Cindy Sherman’s Untitled Film Stills from 1977-1980 stands at the intersection of Pop Culture and Feminism: presenting a series of images that are not to be interpreted as actual women but as massmarketed stereotypes of women, all of whom are impersonated by the photographer herself. As stereotypes, they are the most diluted and commonly-accessible Western manifestations of female archetypes— a hero, a vixen, a femme fatale, a jilted lover, an ingénue, and as viewers see in the current lot, the hostess. The strength of archetypes lies in their being naturally accepted as universal truths, their origin forever mythical and thus immune from being disproven. In fact, their primary function is to appear as free of human origin, allowing them to serve as original patterns for emulation, evading questioning.
The 1960s art scene, at the heels of which Sherman’s Untitled Film Stills series was created, was dominated by the likes of Andy Warhol, Roy Lichtenstein, Jasper Johns, Robert Indiana, and James Rosenquist. Collectively, these artists appropriated existing signs, be it soup cans, comic strips, advertisements, or the American flag, depleted them of their original meaning, and recontextualized them as emblems ushering in a new era—one defined by mass-production, heavy commercialization, and dwindling uniqueness. By doing so, the artists revealed the inherent emptiness of the image, standing for nothing more than itself.
As one of the few female artists working in photography at the time, Sherman repudiated what she believed to be the patriarchal dominance in the art world—art produced by male artists, sold by male art dealers and collected by male collectors. Hence, it was imperative for Sherman to be the protagonist of her own body of work. In the two oeuvres by Sherman that preceded Untitled Film Stills, namely, Bus Riders and Murder Mystery People, both from 1976, she explored the clichés of individuals one expected to encounter at bus stops and within thecinematic genre. In both series Sherman inhabits the male and female characters, and moreover, the subjects depicted are continuously anchored to reality by the consistent presence of the same background (white wall and hardwood floors), and most notably, the camera cord. For her next body of work, of which the current lot is an example, Sherman focused solely on women, did away with the camera cord, and seamlessly wove the setting into the type of woman she was depicting, staging palpable scenes that immediately thrust viewers into the reality portrayed.
While the first six works in the Untitled Film Stills series were of moments in the life of an imagined actress, the remaining sixty-three works spread across the spectrum of what some Feminist scholars termed as women’s “prepackaged identities.” Like Warhol’s repetitive silkscreened cataloguing of soup types, Sherman presented the inventory of female stereotypes perpetuated in B-movies, film noir, and horror movies. By doing so, Sherman’s Film Stills transform viewers’ initial understanding of the images as plausible takes from a vaguely recognizable movie into a source of self-consciousness upon realizing the underlying social critique. Sherman insists that the women are not self-portraits, but rather, portraits of the roles people had come to expect of women.

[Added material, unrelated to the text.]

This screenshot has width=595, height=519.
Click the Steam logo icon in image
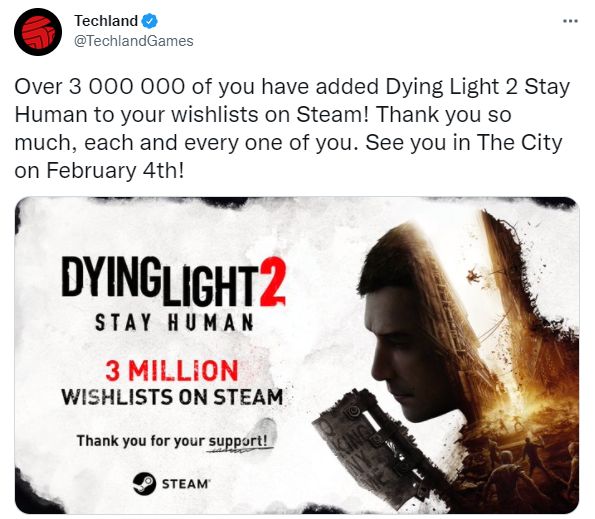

In Untitled Film Still # 49, Sherman depicts a hostess standing by a bar, a glass in one hand. By looking over her shoulder she is signaling her awareness of another presence in the room, which subsequently builds a sense of tension and suspense. Her reflection in the mirror and her shadow on the door heighten the dramatic mood, which is enhanced by the dark corridor and the high ceilings. This prompts viewers to construct a narrative around the woman, all that may have happened before and all
that could follow. But regardless of the narrative constructed, Sherman’s subject is not meant to be read as representing a real woman but merely a socially constructed expectation of one.